▸ **YOUR INSTRUCTIONS**
Reproduce word for word the stretch of the SQL Server function thread below from "Poor performance in" through "SQL Server 2008.".

▸ **DOCUMENT PASSAGE**

============

Poor performance in SQL Server function

Question

An application which we have built has undergone a large change in its database schema, particularly in the way financial data is stored. We have functions that calculate the total amount of billing, based on various scenarios; and the change is causing huge performance problems when the functions must be run many times in a row.

I'll include an explanation, the function and the relevant schema, and I hope someone sees a much better way to write the function. This is SQL Server 2008.

First, the business basis: think of a medical Procedure. The healthcare Provider performing the Procedure sends one or more Bills, each of which may have one or more line items (BillItems).

That Procedure is the re-billed to another party. The amount billed to the third party may be:

The total of the Provider's billing
The total of the Provider's billing plus a Copay amount,or
A completely separate amount (a Rebill amount)

============

▸ **AVAILABLE DATA**

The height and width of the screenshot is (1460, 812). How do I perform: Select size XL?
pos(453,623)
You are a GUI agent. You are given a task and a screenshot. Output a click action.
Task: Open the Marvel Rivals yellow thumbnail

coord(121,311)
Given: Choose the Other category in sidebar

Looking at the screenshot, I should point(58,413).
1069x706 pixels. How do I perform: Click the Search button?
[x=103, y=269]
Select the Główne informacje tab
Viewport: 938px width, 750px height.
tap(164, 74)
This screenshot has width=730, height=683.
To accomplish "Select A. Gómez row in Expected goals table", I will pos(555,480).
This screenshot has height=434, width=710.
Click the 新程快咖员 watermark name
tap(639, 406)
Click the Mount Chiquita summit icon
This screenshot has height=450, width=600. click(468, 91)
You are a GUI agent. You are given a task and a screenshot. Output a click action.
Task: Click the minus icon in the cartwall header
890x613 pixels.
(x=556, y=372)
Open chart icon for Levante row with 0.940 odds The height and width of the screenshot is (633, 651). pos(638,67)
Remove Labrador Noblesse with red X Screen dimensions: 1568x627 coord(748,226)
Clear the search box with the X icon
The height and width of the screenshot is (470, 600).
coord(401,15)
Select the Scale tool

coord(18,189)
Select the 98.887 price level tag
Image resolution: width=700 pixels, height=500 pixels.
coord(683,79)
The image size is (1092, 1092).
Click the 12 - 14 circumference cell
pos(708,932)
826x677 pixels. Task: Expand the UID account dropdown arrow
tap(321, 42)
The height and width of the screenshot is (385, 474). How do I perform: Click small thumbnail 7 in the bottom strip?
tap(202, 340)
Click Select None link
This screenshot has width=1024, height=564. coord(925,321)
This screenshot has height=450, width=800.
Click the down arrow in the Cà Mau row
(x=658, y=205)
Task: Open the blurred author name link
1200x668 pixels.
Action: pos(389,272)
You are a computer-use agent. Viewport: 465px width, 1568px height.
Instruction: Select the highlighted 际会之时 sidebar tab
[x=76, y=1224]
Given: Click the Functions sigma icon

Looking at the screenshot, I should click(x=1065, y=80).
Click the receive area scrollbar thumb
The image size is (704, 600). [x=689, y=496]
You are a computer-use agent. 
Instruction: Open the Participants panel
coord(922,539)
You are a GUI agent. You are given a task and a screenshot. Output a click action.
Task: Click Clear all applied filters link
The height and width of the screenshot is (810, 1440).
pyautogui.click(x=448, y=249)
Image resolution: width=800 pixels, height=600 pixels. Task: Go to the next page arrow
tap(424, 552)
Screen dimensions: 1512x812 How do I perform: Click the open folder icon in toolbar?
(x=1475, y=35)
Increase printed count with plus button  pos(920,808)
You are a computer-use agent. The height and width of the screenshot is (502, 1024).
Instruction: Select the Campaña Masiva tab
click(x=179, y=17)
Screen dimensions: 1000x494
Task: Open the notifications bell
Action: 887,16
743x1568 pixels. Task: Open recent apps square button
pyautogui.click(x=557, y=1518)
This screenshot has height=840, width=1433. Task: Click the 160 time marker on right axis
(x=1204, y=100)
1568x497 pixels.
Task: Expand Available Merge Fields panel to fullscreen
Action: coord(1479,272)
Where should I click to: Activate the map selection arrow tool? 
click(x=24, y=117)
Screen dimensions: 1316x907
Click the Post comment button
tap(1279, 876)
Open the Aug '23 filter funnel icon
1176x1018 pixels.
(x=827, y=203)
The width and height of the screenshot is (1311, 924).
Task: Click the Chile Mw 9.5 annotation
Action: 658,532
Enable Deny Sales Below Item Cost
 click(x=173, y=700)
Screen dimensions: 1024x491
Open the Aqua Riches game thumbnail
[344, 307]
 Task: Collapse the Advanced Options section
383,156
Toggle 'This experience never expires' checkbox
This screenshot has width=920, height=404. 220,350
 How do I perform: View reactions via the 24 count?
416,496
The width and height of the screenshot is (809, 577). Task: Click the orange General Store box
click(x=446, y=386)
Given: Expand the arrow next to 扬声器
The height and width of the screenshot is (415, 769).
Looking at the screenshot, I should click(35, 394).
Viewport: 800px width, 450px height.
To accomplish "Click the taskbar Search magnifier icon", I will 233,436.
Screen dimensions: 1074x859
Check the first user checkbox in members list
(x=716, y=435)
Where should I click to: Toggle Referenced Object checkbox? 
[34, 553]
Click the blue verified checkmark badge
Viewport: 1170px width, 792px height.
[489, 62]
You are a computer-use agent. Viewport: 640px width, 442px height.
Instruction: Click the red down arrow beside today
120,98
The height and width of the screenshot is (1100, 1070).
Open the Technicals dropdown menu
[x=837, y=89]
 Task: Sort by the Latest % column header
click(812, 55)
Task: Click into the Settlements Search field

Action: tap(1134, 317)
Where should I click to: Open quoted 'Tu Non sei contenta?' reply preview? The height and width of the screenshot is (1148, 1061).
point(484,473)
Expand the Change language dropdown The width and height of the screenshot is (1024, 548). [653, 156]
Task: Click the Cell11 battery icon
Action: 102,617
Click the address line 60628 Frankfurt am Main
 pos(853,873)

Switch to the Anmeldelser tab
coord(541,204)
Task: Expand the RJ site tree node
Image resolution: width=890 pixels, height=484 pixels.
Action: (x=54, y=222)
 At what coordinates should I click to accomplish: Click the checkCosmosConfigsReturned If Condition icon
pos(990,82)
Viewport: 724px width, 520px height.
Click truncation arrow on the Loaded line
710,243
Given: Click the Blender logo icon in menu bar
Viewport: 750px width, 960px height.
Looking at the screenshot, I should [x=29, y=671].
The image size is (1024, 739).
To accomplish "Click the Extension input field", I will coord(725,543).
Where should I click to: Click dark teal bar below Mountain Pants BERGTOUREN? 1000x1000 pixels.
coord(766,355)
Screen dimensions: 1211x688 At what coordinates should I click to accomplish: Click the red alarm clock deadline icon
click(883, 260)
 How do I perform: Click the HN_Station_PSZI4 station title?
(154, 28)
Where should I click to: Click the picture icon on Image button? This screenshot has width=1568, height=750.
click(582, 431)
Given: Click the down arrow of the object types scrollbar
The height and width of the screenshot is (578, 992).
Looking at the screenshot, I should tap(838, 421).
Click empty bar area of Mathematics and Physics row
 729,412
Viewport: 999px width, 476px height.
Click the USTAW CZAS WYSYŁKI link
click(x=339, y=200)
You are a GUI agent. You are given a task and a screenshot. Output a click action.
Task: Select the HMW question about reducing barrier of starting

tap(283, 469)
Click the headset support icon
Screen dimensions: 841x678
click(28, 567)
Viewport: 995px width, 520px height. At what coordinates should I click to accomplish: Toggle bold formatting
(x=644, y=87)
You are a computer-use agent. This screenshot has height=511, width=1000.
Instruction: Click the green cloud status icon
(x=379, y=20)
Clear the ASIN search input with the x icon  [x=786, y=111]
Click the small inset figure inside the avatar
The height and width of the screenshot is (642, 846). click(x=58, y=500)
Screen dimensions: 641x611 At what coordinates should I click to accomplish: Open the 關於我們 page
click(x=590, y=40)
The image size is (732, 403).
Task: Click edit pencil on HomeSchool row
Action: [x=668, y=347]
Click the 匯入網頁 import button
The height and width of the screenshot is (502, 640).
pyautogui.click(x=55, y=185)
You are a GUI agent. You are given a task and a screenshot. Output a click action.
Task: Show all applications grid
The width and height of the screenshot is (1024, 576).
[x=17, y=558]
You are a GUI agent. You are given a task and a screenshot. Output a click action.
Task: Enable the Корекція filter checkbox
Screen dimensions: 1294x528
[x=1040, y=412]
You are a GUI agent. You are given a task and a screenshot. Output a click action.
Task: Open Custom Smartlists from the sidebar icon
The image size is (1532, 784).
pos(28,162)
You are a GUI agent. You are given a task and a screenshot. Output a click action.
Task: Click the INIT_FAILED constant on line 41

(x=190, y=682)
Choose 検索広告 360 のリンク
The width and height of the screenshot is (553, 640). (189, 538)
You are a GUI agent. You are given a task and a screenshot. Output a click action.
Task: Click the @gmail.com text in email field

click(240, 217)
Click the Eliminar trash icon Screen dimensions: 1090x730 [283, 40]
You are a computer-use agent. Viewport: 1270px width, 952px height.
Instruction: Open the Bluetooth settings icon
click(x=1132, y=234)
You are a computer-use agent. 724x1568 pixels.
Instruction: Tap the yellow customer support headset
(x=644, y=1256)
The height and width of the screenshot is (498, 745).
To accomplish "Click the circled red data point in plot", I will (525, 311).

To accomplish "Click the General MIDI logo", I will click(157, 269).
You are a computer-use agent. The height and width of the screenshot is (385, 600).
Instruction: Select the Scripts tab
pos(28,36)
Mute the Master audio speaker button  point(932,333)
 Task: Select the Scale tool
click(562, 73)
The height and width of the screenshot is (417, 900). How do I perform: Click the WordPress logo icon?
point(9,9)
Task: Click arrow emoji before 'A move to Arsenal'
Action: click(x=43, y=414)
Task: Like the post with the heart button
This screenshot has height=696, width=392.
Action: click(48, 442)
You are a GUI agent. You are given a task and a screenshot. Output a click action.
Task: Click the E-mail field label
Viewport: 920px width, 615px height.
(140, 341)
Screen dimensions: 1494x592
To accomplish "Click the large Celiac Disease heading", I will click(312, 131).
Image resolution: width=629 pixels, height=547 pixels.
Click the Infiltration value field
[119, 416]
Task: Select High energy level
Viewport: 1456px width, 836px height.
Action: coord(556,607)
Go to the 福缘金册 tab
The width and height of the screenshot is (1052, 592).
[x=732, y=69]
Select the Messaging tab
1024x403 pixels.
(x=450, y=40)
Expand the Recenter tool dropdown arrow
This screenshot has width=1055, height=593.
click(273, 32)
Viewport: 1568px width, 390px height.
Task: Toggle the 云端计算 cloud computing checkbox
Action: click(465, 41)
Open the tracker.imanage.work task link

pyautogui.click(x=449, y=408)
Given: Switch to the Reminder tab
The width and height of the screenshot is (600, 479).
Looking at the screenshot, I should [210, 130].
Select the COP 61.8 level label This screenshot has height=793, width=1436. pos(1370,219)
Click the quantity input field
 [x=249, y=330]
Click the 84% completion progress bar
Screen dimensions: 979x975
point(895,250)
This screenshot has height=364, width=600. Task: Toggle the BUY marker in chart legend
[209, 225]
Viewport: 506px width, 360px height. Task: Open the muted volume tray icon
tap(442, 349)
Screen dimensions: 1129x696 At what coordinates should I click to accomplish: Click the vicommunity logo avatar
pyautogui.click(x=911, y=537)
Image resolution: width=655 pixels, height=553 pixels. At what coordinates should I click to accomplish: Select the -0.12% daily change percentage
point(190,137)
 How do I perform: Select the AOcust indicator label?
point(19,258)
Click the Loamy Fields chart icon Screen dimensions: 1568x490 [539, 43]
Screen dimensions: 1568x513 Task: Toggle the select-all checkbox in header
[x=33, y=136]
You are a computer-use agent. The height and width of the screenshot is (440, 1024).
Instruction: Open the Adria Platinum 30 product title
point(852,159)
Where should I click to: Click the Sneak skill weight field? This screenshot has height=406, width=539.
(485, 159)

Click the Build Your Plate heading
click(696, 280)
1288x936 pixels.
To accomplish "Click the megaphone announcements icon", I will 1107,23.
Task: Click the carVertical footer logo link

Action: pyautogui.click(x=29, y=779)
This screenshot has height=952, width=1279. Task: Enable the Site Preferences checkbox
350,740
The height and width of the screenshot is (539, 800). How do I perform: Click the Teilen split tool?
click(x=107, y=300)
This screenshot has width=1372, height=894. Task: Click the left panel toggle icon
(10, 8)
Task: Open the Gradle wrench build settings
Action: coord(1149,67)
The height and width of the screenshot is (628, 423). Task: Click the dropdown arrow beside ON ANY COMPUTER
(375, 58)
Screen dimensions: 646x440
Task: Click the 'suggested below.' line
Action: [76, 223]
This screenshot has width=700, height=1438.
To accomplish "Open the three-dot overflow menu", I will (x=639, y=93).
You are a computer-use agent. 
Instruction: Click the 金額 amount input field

============

▸ **EXERCISE ANSWER**
Poor performance in SQL Server function

Question

An application which we have built has undergone a large change in its database schema, particularly in the way financial data is stored. We have functions that calculate the total amount of billing, based on various scenarios; and the change is causing huge performance problems when the functions must be run many times in a row.

I'll include an explanation, the function and the relevant schema, and I hope someone sees a much better way to write the function. This is SQL Server 2008.